SLURM-based cluster setup guide
This guide will help you get started with running ServerlessLLM on SLURM cluster. It provides two deployment methods, based on sbatch
and srun
. If you are in development, we recommend using srun
, as it is easier to debug than sbatch
, and if you are in production mode, sbatch
is recommended. Please make sure you have installed the ServerlessLLM following the installation guide on all machines.
Pre-requisites
Before you begin, make sure you have checked the following:
Some Tips about Installation
- If 'not enough disk space' is reported when
pip install
on the login node, you can submit it to a job node for execution#!/bin/bash
#SBATCH --partition=Teach-Standard
#SBATCH --job-name=ray-head
#SBATCH --output=sllm_pip.out
#SBATCH --error=sllm_pip.err
#SBATCH --nodes=1
#SBATCH --ntasks=1
#SBATCH --cpus-per-task=4
#SBATCH --gpus-per-task=0
# Identify which conda you are using, here is an example that conda is in /opt/conda
source /opt/conda/bin/activate
conda create -n sllm python=3.10 -y
conda activate sllm
pip install serverless-llm
pip install serverless-llm-store
conda deactivate sllm
conda create -n sllm-worker python=3.10 -y
conda activate sllm-worker
pip install serverless-llm[worker]
pip install serverless-llm-store
Command for Querying GPU Resource Information
Run the following commands in the cluster to check GPU resource information.
sinfo -O partition,nodelist,gres
Expected Output
PARTITION NODELIST GRES
Partition1 JobNode[01,03] gpu:gtx_1060:8
Partition2 JobNode[04-17] gpu:a6000:2,gpu:gtx_
Identify an idle node
Use sinfo -p <partition>
to identify some idle nodes
Expected Output
$ sinfo -p compute
PARTITION AVAIL NODES STATE TIMELIMIT NODELIST
compute up 10 idle infinite JobNode[01-10]
compute up 5 alloc infinite JobNode[11-15]
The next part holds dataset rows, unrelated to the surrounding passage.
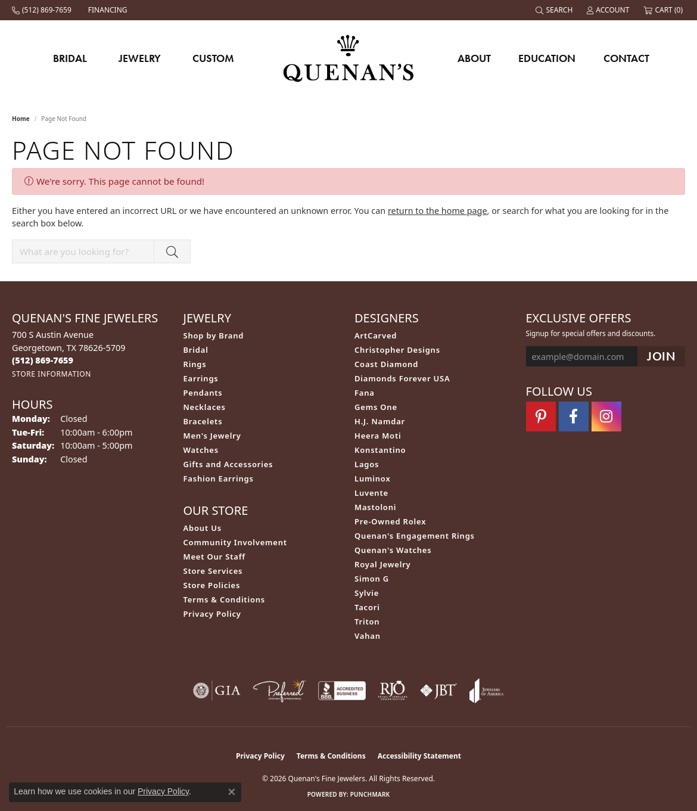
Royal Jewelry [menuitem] (382, 564)
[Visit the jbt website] (438, 691)
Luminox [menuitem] (372, 478)
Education (546, 58)
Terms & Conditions (224, 599)
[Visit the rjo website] (392, 691)
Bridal (70, 58)
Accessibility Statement (419, 756)
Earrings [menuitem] (201, 378)
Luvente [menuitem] (371, 492)
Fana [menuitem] (364, 392)
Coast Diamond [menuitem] (386, 364)
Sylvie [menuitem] (366, 593)
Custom (213, 58)
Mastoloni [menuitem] (375, 507)
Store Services (213, 570)
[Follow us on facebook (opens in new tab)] (574, 416)
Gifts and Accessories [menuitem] (228, 464)
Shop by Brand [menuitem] (213, 335)
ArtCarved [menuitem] (375, 335)
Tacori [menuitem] (367, 607)
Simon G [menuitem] (371, 578)
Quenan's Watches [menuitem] (393, 550)
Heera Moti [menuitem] (377, 435)
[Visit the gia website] (217, 691)
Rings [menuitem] (195, 364)
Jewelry (140, 58)
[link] (43, 10)
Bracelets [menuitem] (203, 421)
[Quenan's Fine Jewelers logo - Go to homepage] (349, 58)
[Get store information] (51, 374)
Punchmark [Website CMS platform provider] (370, 794)
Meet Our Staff (214, 556)
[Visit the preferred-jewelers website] (279, 691)
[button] (555, 10)
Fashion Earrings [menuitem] (218, 478)
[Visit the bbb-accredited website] (342, 691)
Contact (626, 58)
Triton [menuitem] (366, 621)
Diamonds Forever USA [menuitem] (402, 378)
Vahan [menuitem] (367, 635)
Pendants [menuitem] (203, 392)
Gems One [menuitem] (375, 407)
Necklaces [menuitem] (204, 407)
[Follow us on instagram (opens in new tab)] (606, 416)
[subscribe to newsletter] (661, 356)
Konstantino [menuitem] (380, 450)
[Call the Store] (42, 360)
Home (21, 118)
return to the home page (437, 210)
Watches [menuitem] (201, 450)
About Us (202, 528)
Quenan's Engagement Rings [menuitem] (414, 535)
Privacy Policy (212, 613)
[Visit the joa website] (486, 691)
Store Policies (212, 585)
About (474, 58)
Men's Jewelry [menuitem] (212, 435)
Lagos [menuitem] (366, 464)
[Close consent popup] (231, 792)
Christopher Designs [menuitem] (397, 349)
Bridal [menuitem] (196, 349)
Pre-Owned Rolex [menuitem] (390, 521)
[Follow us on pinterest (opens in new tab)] (541, 416)
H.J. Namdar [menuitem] (379, 421)
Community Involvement (235, 542)
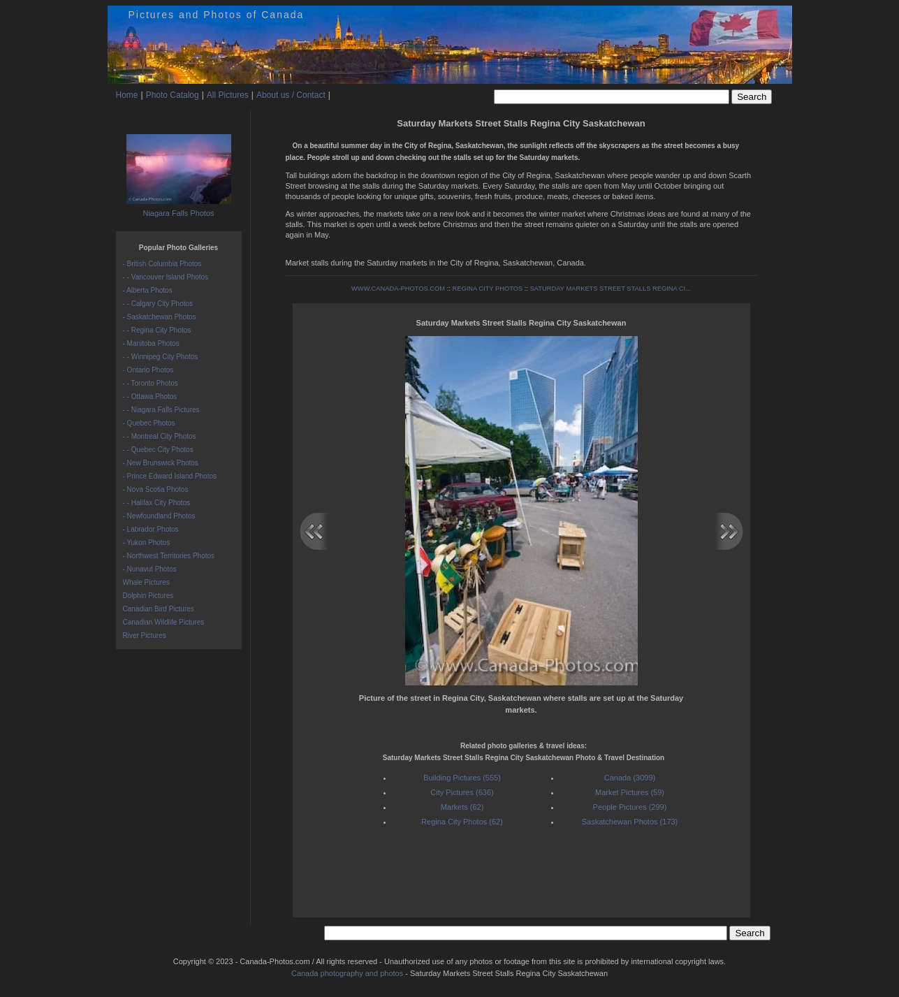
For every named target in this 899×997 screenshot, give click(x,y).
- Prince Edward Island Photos (170, 476)
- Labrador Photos (151, 529)
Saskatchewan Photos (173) (630, 821)
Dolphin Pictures (148, 595)
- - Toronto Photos (150, 383)
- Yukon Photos (146, 542)
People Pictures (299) (630, 807)
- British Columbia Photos (162, 264)
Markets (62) (462, 807)
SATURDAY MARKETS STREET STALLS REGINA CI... (610, 288)
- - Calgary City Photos (158, 303)
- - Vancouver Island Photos (166, 277)
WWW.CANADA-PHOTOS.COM (398, 288)
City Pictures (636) (461, 792)
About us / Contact (291, 95)
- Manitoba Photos (151, 343)
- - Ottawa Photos (150, 396)
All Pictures (228, 95)
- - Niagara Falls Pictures (161, 410)
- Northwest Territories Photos (169, 556)
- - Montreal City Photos (159, 436)
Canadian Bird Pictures (158, 609)
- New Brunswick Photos (160, 463)
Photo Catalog (172, 95)
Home (127, 95)
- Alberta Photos (148, 290)
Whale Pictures (146, 582)
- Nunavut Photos (150, 569)
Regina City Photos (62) (462, 821)
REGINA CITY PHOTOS (487, 288)
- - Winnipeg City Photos (160, 357)
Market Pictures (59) (629, 792)
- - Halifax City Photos (157, 503)
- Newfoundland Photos (159, 516)
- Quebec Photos (149, 423)
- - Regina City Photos (157, 330)
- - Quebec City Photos (158, 449)
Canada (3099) (629, 777)
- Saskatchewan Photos (159, 317)
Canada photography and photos (347, 973)
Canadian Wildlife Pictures (164, 622)
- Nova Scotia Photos (156, 489)
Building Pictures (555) (462, 777)
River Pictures (144, 635)
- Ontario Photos (148, 370)
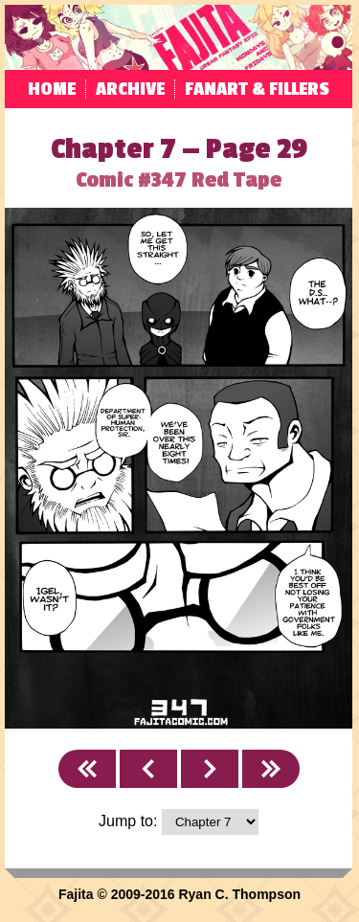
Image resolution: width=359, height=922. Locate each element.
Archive (130, 89)
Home (52, 89)
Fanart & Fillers (257, 89)
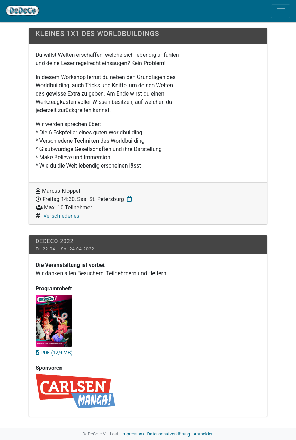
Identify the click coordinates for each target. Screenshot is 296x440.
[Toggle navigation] (280, 11)
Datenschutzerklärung (169, 434)
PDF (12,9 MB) (54, 353)
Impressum (132, 434)
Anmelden (204, 434)
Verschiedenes (61, 216)
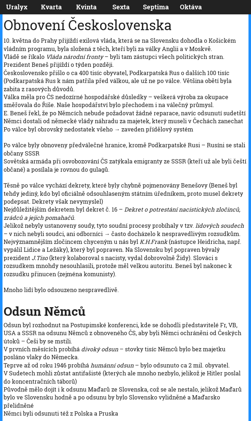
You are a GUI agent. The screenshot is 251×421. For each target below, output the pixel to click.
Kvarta (51, 7)
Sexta (121, 7)
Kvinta (86, 7)
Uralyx (16, 7)
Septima (156, 7)
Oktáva (191, 7)
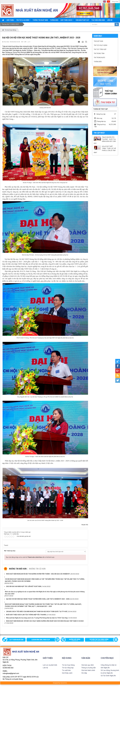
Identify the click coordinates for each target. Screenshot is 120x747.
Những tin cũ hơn (37, 569)
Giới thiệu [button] (10, 20)
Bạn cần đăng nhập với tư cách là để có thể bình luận (30, 557)
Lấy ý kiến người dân (16, 639)
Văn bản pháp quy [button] (82, 20)
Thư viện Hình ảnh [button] (98, 20)
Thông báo (98, 61)
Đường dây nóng (73, 640)
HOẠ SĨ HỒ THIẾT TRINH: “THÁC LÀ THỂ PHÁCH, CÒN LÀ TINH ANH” (105, 149)
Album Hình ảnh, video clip (40, 639)
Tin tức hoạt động (100, 45)
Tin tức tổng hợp (100, 49)
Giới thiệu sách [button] (66, 20)
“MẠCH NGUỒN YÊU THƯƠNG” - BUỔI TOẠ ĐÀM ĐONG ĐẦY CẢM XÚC (105, 140)
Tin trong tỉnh (99, 53)
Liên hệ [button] (109, 20)
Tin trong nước (99, 57)
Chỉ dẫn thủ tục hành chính (100, 640)
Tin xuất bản (98, 41)
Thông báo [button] (54, 20)
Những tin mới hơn (18, 569)
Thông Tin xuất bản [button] (40, 20)
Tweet (6, 545)
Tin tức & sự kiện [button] (23, 20)
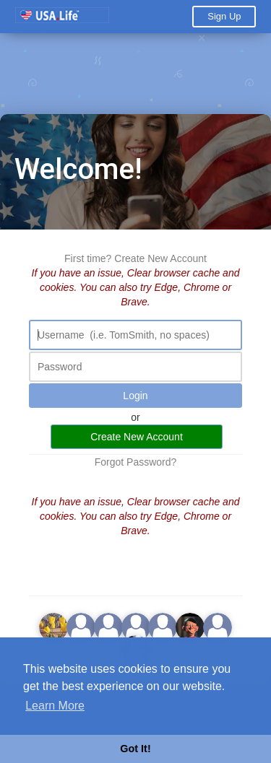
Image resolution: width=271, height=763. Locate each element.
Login (135, 395)
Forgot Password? (136, 462)
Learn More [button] (55, 705)
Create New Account (160, 258)
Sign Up (224, 16)
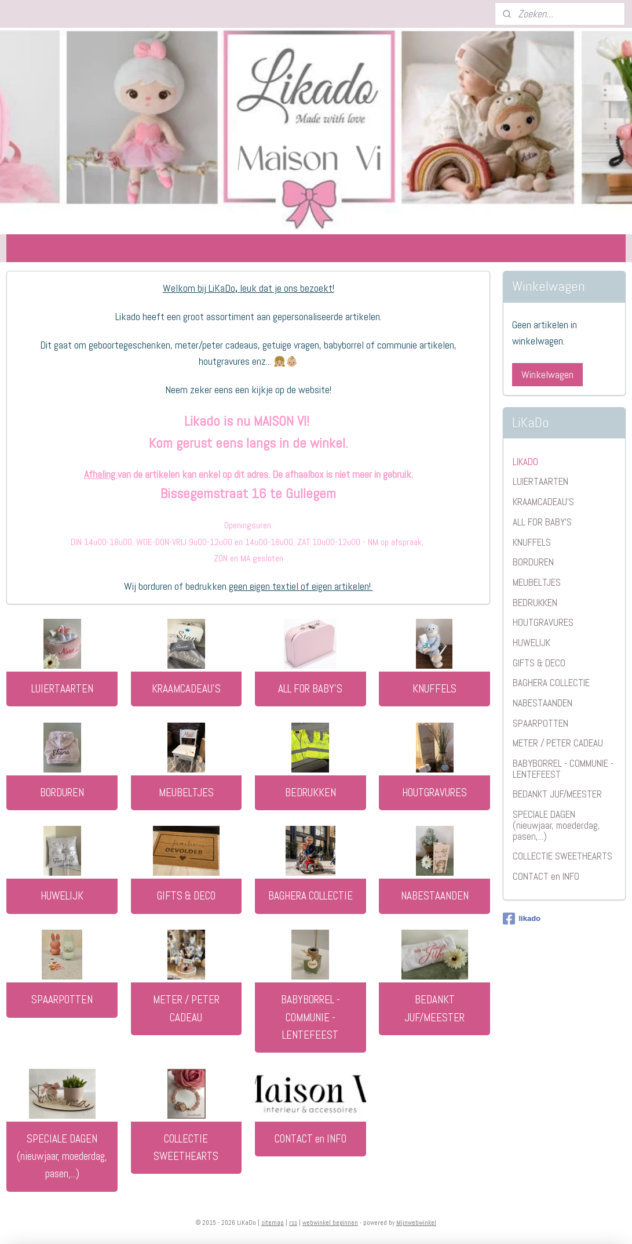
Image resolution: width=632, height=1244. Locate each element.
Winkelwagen (547, 374)
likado (521, 919)
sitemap (272, 1222)
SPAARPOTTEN (62, 999)
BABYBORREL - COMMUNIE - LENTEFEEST (310, 1017)
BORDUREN (62, 792)
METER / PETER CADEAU (186, 1008)
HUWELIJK (62, 895)
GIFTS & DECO (186, 895)
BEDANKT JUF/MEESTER (434, 1008)
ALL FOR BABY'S (310, 688)
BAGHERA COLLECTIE (310, 895)
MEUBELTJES (186, 792)
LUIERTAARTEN (62, 688)
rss (293, 1222)
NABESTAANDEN (435, 895)
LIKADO (525, 461)
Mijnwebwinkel (416, 1222)
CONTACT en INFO (310, 1138)
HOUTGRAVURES (434, 792)
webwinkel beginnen (330, 1222)
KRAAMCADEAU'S (186, 688)
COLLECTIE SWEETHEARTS (186, 1147)
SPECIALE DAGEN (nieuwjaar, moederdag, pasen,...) (62, 1156)
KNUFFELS (434, 688)
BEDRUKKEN (310, 792)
compute up 2 down infinite JobNode[16-17]
Job Nodes Setup
srun
Node Selection
Only one JobNode is enough.
sbatch
Node Selection
Let's start a head on the main job node (JobNode01
) and add the worker on other job node (JobNode02
). The head and the worker should be on different job nodes to avoid resource contention. The sllm-store
should be started on the job node that runs worker (JobNode02
), for passing the model weights, and the sllm-serve
should be started on the main job node (JobNode01
), finally you can use sllm-cli
to manage the models on the login node.
Note: JobNode02
requires GPU, but JobNode01
does not.
- Head: JobNode01
- Worker: JobNode02
- sllm-store: JobNode02
- sllm-serve: JobNode01
- sllm-cli: Login Node
SRUN
If you are in development, we recommend using srun
to start ServerlessLLM, as it is easier to debug than sbatch
Step 1: Use srun
enter the JobNode
To start an interactive session on the specified compute node (JobNode), use:
srun --partition <your-partition> --nodelist <JobNode> --gres <DEVICE>:1 --pty bash
This command requests a session on the specified node and provides an interactive shell. --gres <DEVICE>:1
specifies the GPU device you will use, for example: --gres gpu:gtx_1060:1
Step 2: Install from source
Firstly, please make sure CUDA driver available on the node. Here are some commands to check it.
nvidia-smi
which nvcc
If nvidia-smi
has listed GPU information, but which nvcc
has no output. Then use the following commands to load nvcc
. Here is an example that cuda is located at /opt/cuda-12.2.0
export PATH=/opt/cuda-12.2.0/bin:$PATH
export LD_LIBRARY_PATH=/opt/cuda-12.2.0/lib64:$LD_LIBRARY_PATH
Then, following the installation guide to install from source.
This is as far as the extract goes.